(Saved entries)
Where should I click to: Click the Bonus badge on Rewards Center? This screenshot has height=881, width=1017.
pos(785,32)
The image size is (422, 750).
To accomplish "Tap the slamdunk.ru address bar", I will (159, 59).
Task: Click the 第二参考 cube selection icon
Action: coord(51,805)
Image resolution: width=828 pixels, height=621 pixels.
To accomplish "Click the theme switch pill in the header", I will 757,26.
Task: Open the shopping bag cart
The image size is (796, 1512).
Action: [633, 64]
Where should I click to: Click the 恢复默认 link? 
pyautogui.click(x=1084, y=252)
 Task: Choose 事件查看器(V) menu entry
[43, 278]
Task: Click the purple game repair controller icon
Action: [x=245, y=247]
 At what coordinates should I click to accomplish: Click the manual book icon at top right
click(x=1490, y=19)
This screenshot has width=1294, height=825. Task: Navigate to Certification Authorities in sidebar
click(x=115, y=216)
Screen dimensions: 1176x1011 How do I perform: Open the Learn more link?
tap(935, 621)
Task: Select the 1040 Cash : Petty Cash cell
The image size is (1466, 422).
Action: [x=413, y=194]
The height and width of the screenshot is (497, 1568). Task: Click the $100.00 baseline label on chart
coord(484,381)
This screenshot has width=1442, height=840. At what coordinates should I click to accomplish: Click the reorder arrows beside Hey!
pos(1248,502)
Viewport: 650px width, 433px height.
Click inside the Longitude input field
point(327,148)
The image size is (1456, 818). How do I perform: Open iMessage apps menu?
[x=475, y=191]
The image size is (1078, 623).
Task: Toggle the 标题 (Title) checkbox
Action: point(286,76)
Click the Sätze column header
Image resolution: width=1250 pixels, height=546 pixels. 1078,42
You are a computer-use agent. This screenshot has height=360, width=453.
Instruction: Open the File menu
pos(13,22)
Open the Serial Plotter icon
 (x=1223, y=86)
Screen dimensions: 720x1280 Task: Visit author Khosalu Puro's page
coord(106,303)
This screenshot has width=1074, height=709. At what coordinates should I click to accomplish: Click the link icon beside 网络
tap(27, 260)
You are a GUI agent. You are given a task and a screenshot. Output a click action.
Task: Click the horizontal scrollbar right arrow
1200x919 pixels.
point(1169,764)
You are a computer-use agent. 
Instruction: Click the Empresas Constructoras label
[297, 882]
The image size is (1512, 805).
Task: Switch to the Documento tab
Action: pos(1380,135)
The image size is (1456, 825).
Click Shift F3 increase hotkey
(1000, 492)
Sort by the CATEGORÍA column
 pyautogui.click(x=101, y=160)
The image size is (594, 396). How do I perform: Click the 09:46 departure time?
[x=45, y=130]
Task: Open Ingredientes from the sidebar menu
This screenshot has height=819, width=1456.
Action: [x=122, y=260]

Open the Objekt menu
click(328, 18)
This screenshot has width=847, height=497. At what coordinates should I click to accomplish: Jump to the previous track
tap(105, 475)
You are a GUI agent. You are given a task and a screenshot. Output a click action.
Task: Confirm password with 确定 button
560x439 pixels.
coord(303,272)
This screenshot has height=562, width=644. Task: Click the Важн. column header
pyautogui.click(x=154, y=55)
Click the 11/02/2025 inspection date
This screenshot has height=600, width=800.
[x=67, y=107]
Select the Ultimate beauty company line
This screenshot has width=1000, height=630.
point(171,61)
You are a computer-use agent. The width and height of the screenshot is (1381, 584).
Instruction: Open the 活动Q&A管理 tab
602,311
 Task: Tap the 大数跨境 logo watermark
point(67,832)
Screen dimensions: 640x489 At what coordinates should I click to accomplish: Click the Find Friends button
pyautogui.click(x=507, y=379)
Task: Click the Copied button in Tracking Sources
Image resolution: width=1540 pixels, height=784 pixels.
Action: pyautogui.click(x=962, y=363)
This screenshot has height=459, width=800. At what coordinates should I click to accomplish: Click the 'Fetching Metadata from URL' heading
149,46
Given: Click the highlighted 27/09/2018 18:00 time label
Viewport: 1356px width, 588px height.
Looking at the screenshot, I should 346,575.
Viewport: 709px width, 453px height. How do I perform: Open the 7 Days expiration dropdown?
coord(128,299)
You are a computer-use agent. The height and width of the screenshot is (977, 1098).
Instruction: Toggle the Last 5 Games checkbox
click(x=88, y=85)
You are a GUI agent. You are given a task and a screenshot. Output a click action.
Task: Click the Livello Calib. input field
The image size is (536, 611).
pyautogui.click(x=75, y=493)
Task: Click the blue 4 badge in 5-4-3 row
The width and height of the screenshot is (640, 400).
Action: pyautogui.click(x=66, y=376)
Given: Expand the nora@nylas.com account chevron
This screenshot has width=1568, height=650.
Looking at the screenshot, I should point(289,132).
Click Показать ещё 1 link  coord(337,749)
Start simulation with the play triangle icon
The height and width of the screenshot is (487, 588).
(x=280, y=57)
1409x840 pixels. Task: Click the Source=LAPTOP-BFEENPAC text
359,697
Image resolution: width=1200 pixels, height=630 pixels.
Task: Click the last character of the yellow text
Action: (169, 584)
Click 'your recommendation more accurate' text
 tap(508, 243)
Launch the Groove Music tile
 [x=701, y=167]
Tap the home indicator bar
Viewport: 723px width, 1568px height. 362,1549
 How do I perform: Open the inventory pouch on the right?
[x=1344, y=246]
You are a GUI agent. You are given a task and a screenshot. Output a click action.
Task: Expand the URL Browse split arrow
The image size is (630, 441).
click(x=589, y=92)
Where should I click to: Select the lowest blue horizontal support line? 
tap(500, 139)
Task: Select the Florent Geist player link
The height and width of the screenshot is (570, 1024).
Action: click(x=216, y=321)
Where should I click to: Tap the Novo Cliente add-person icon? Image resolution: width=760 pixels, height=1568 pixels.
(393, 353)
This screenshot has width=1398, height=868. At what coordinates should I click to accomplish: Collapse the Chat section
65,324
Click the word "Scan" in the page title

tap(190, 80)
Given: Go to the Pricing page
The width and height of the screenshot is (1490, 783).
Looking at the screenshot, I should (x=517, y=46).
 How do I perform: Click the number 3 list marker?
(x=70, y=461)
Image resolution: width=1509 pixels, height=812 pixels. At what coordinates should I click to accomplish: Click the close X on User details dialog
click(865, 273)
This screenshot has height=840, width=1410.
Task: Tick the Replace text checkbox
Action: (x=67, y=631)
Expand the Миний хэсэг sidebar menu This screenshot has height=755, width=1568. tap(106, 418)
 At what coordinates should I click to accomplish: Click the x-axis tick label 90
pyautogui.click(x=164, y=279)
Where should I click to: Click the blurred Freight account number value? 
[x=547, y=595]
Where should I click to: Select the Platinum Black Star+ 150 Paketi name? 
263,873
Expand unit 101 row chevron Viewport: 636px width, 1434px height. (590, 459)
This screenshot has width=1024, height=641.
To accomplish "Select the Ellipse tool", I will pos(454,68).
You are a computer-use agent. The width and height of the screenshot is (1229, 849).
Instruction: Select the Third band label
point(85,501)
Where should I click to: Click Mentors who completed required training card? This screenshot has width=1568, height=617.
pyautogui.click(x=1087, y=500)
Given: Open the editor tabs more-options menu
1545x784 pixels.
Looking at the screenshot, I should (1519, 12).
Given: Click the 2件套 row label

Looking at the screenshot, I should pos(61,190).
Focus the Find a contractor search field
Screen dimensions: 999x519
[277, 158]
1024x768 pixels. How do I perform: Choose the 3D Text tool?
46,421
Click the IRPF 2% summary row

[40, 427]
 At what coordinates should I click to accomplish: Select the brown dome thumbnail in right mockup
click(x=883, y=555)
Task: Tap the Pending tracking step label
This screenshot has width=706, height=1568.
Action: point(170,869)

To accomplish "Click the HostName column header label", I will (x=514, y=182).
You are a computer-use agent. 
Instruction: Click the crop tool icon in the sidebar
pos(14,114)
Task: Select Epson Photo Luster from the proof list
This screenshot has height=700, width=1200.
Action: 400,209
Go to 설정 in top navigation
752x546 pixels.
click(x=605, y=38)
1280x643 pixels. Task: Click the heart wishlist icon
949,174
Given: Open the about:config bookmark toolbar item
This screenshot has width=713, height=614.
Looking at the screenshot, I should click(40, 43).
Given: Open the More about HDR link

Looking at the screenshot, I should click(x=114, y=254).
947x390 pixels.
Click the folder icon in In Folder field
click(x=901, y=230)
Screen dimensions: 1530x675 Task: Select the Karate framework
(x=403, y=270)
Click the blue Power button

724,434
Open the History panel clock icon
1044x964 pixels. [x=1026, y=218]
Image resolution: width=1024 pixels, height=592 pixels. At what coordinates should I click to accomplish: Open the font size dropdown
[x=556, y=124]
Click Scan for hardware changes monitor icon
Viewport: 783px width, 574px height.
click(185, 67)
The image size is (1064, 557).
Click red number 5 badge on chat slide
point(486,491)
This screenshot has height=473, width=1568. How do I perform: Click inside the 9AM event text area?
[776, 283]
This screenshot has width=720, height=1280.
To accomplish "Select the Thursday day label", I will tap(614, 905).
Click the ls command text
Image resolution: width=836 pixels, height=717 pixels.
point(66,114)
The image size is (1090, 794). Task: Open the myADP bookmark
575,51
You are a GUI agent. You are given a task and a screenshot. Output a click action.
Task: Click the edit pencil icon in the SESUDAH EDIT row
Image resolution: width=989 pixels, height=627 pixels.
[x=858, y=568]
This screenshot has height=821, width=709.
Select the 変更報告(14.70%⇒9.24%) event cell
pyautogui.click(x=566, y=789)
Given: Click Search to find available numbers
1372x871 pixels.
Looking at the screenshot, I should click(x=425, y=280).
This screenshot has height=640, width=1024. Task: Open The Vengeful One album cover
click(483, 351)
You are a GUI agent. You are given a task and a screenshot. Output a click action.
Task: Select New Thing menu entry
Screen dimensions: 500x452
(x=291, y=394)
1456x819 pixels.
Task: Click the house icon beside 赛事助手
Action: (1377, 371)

• **DESCRIPTION OF THE TASK**: Show all lines in the entries above where the word "computer" appears.

• **RESPONSE BELOW**:
You are a computer-use agent. This screenshot has height=360, width=453.
You are a computer-use agent. 
You are a computer-use agent. The width and height of the screenshot is (1381, 584).
You are a computer-use agent. The height and width of the screenshot is (977, 1098).
You are a computer-use agent. The width and height of the screenshot is (1229, 849).
You are a computer-use agent. 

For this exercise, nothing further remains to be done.